Extracted material:
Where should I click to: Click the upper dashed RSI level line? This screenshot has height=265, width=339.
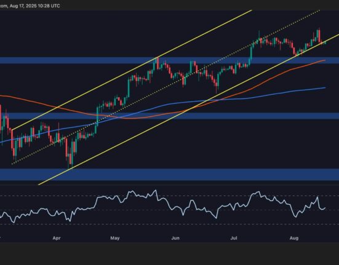[170, 196]
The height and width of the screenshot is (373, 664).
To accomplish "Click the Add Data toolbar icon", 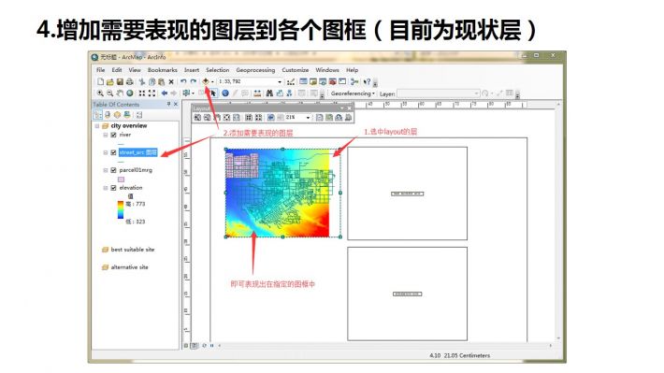I will point(206,81).
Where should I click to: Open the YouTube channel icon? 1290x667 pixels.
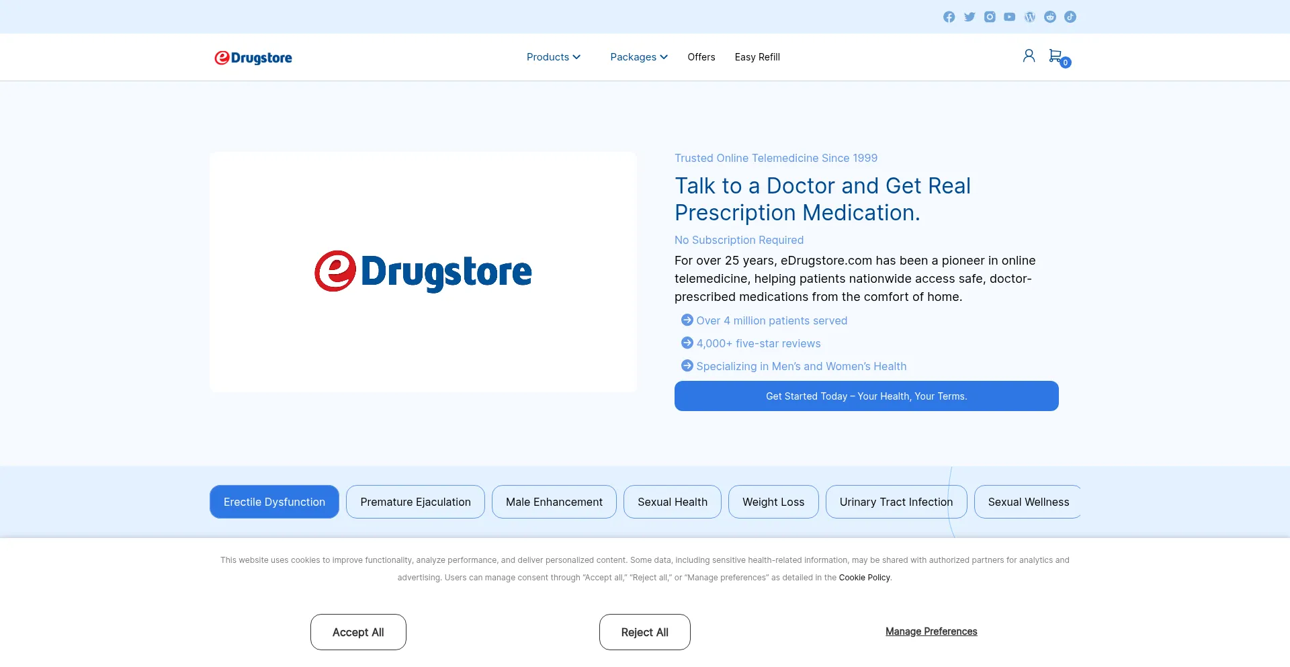1010,17
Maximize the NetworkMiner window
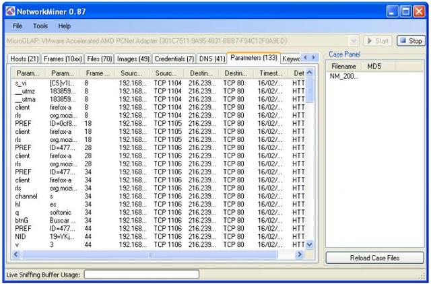 405,11

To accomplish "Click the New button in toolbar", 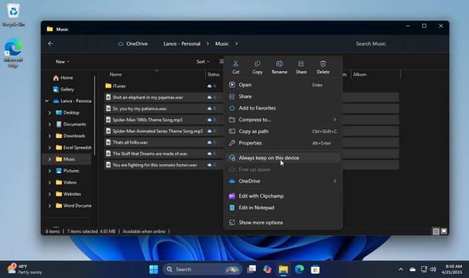I will (x=62, y=62).
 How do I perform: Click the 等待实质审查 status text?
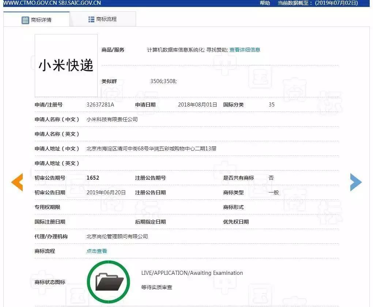coord(157,287)
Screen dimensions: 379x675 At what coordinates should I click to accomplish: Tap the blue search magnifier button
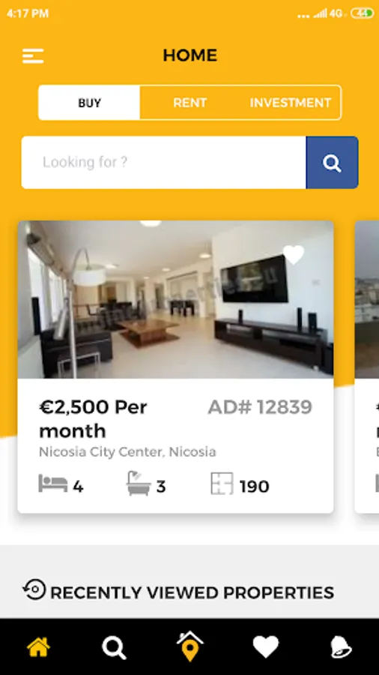(332, 163)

Problem:
Leaving aside every picture, transcribe exactly the lines that run from the one with "How do I perform: Click" to the close of the listing above.

Response:
 How do I perform: Click the 等待实质审查 status text?
coord(157,287)
Screen dimensions: 379x675 At what coordinates should I click to accomplish: Tap the blue search magnifier button
(332, 163)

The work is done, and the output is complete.